> [TASK REQUIREMENTS]:
1. From the hyperbolic sine thread, extract the passage that begins at the words "If we consider" and stops after the words "in the numerator.".
2. In the hyperbolic sine thread, what formula is given for factoring the numerator as a difference of cubes?

> [EXTRACT PROVIDED]:
•••

Question

Show that sinh(3t)*sinh(t)=1+2cosh(2t) for t≠0

Answer 1

@LolWolf, @AccessDenied, @lgbasallote

Answer 2

wait, thats wrong

Answer 3

sinh(3t)/sinh(t)=1+2cosh(2t) for t≠0

Answer 4

they aren't equal...try again

Answer 5

ok finally

Answer 6

@Algebraic! do you know how to do it?

Answer 7

yep

Answer 8

\[ \text{sinh} \; x = \frac{e^x - e^{-x}}{2} \]
We can rewrite the left-hand side to match the right-hand side.
\[ \frac{e^{3x} - e^{-3x}}{2} \div \frac{e^x - e^{-x}}{2} \\
\frac{e^{3x} - e^{-3x}}{\cancel{2}} \times \frac{\cancel{2}}{e^x - e^{-x}}\\
\frac{e^{3x} - e^{-3x}}{e^x - e^{-x}} \\
\frac{(e^x)^3 - (e^{-x})^3}{e^x - e^{-x}} \]

If we consider the numerator as a difference of cubes, we can factor it like this: \( a^3 - b^3 = (a - b)(a^2 + ab + b^2)\).
Notice that this creates a factor in the denominator that is also in the numerator.

•••

> [SUPPLIED MATERIAL]:
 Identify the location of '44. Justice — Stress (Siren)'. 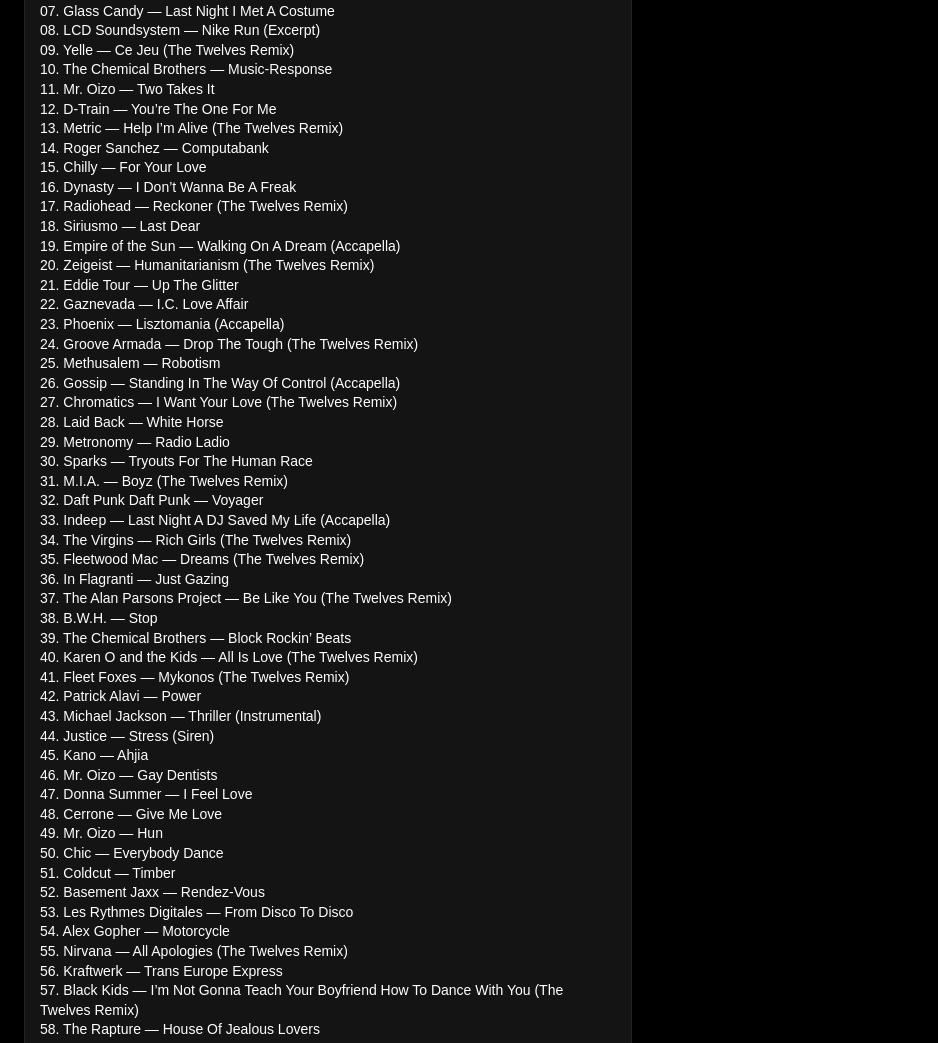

•••

> [ANSWERS BELOW]:
1.
If we consider the numerator as a difference of cubes, we can factor it like this: \( a^3 - b^3 = (a - b)(a^2 + ab + b^2)\).
Notice that this creates a factor in the denominator that is also in the numerator.

2. a³ − b³ = (a − b)(a² + ab + b²)